Bilionárias gaúchas: quais são e quanto faturam as 10 maiores empresas do Rio Grande do Sul
Do Rio Grande do Sul nasceram empresas que fabricam ônibus montados na África do Sul, na China e no México, produzem biodiesel certificado para o mercado da Califórnia e plantam algodão na Bahia.
A lista das maiores empresas do estado atravessa siderurgia, bancos, agronegócio, energia elétrica e moda.
Neste 20 de setembro, Dia do Gaúcho, a EXAME reuniu o faturamento de 2025 das dez maiores companhias do estado. O critério é a receita líquida. Somadas, as dez movimentaram 197,2 bilhões de reais no ano passado.
"É a combinação de capital privado bem administrado, cooperativismo forte e diversificação setorial, com uma cultura empresarial que não se abate diante da adversidade. O Rio Grande do Sul responde por cerca de 6,5% do PIB brasileiro e por quase 14% do PIB agropecuário nacional. São números como esses que mostram por que e o quanto a força gaúcha importa para o Brasil inteiro", diz Samuel Barros, doutor em Administração e Professor do Ibmec.
No topo está a Metalúrgica Gerdau, com 69,8 bilhões de reais. A siderúrgica fatura mais que a segunda e a terceira colocadas juntas, e mais de oito vezes o que fatura a décima. Em 2025, vendeu 11,63 milhões de toneladas de aço, alta de 5,9% sobre 2024.
Quais são as 10 maiores empresas do Rio Grande do Sul
- Metalúrgica Gerdau (siderurgia) — 69,8 bilhões de reais
- Banrisul (banco) — 21,7 bilhões de reais
- Banco Cooperativo Sicredi (crédito cooperativo) — 20,6 bilhões de reais
- 3tentos (agronegócio) — 16,4 bilhões de reais
- Lojas Renner (moda e varejo) — 15,8 bilhões de reais
- Randoncorp (bens de capital) — 13,1 bilhões de reais
- RGE Sul (energia elétrica) — 12,3 bilhões de reais
- Be8 (bioenergia) — 10 bilhões de reais
- Marcopolo (bens de capital) — 9 bilhões de reais
- SLC Agrícola (agronegócio) — 8,5 bilhões de reais
Gerdau: da fábrica de pregos ao topo do ranking
A maior empresa gaúcha começou com um negócio quebrado.
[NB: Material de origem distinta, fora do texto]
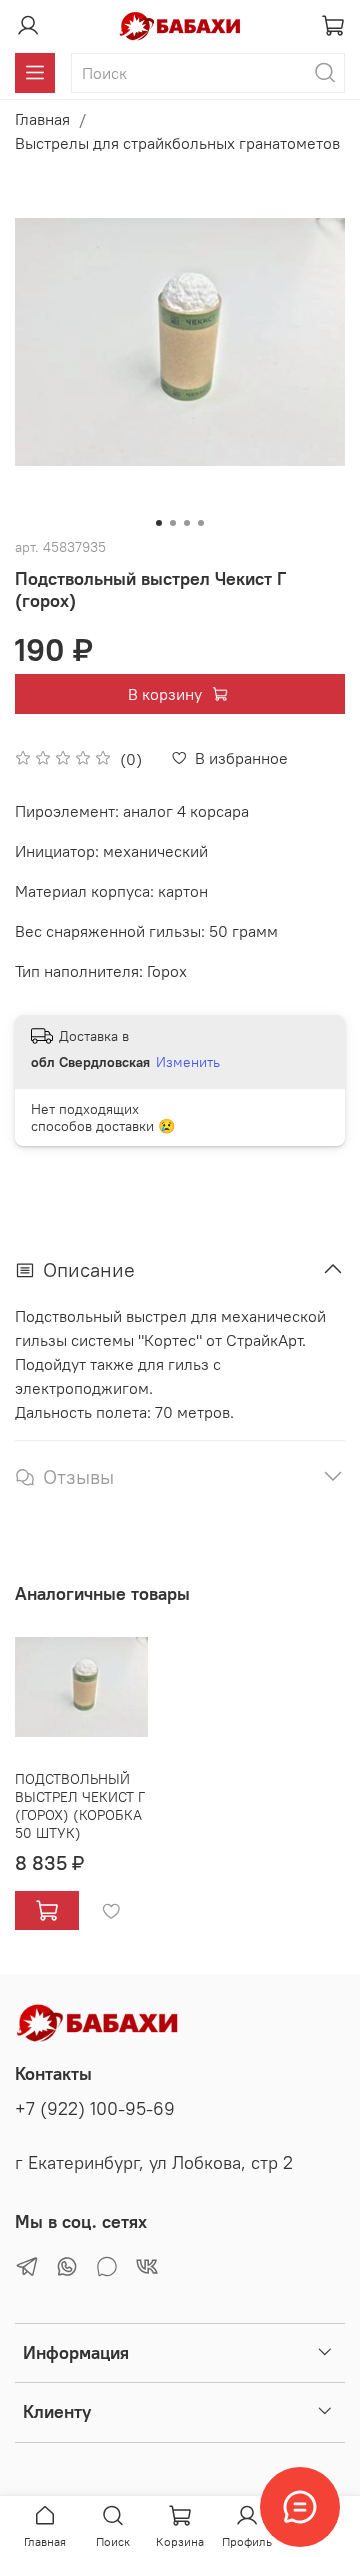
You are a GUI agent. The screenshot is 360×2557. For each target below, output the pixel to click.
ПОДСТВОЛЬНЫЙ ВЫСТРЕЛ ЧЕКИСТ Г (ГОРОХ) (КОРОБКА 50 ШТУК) (80, 1805)
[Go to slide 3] (187, 523)
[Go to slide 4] (201, 523)
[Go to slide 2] (173, 523)
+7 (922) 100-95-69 (95, 2109)
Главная (42, 119)
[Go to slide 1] (159, 523)
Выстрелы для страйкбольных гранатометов (177, 143)
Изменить (188, 1062)
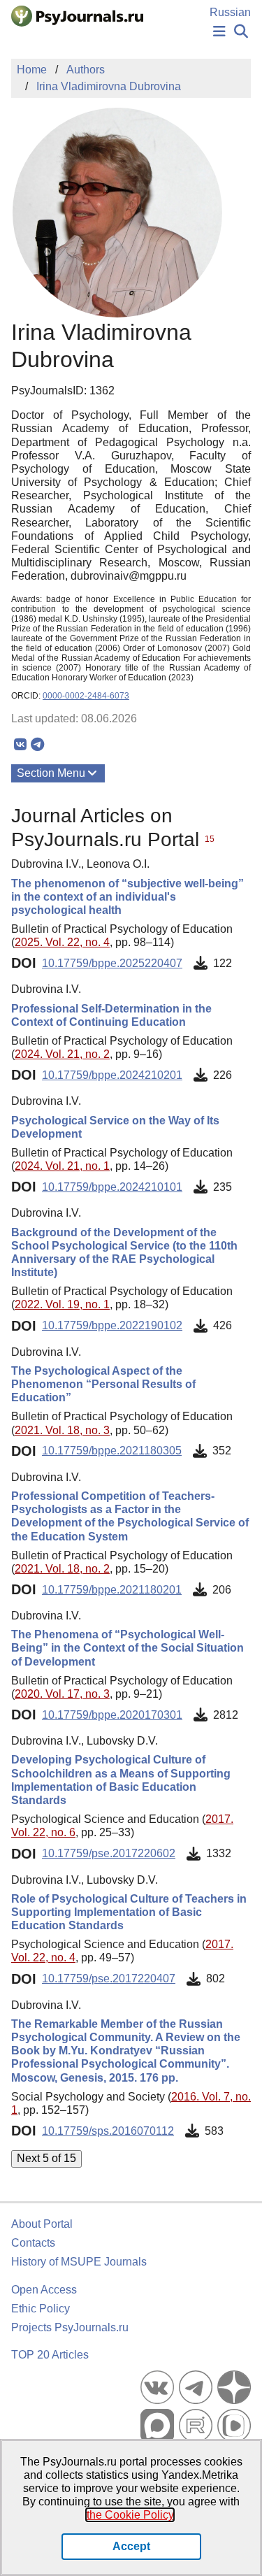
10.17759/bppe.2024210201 (112, 1075)
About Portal (42, 2224)
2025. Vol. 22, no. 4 (62, 942)
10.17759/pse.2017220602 (108, 1853)
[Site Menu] (219, 32)
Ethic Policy (40, 2308)
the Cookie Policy (130, 2515)
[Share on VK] (20, 744)
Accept (131, 2546)
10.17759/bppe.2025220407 (112, 963)
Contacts (33, 2243)
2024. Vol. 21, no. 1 (62, 1166)
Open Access (44, 2290)
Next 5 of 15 (46, 2158)
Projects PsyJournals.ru (70, 2327)
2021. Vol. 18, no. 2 (62, 1569)
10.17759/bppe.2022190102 (112, 1325)
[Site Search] (241, 32)
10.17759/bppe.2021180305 (112, 1451)
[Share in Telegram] (37, 744)
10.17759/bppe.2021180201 (112, 1590)
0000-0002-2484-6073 (86, 696)
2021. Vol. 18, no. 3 (62, 1430)
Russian (230, 12)
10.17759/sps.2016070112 (108, 2131)
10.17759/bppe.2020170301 (112, 1715)
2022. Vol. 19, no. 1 (62, 1304)
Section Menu (51, 773)
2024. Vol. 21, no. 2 (62, 1054)
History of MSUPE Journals (79, 2262)
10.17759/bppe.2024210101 (112, 1187)
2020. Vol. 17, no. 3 (62, 1694)
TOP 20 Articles (50, 2355)
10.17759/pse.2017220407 (108, 1978)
Em 29 de dezembro de 1900, a fábrica de pregos Pontas de Paris, de Porto Alegre, foi posta à venda depois de não resistir às dívidas. O comprador foi João Gerdau, imigrante alemão que havia desembarcado no porto de Rio Grande em 1869 e passado três décadas entre o comércio e o transporte no interior do estado. Ele registrou a nova firma na Junta Comercial em 16 de janeiro de 1901.
O aço só apareceu quase meio século depois. Em 1946, com a morte de Hugo Gerdau, filho do fundador, o genro Curt Johannpeter assumiu a direção. Dois anos mais tarde, a fábrica de pregos comprou a Siderúrgica Riograndense. Em 1957, veio a usina de Sapucaia do Sul.
Hoje a companhia opera em dez países e é a maior produtora de aço longo das Américas. A família Gerdau Johannpeter mantém o controle por meio da Metalúrgica Gerdau, e a sede social segue em Porto Alegre.
O ranking mostra uma economia que cresceu para fora
Sete das dez maiores gaúchas vendem para fora do estado ou do país, e foi de lá que veio o crescimento de 2025.
Na Marcopolo, os negócios internacionais responderam por 45,4% da receita líquida, contra 36,3% em 2024. A fabricante de Caxias do Sul avançou na produção local dos ônibus G8 na África do Sul, na China e no México, e fez a primeira exportação da divisão de trens, com três composições entregues ao Chile.
A vizinha Randoncorp viveu o mesmo movimento. A receita subiu 10,3%, para 13,1 bilhões de reais, sustentada pela expansão internacional.
No agronegócio, o vetor foi a safra. A 3tentos cresceu 28% em receita e registrou lucro de 808,7 milhões de reais, recorde no ano em que completou 30 anos. A SLC Agrícola fechou com receita recorde e lucro de 565,2 milhões de reais. A Be8 cresceu 36% e chegou a 10 bilhões de reais, puxada pela compra de usinas em Mato Grosso, no Piauí e no Pará.
A exceção da lista é a Lojas Renner, única empresa que vende direto ao consumidor final. Foram 34 inaugurações em 2025 e um lucro líquido de 1,5 bilhão de reais.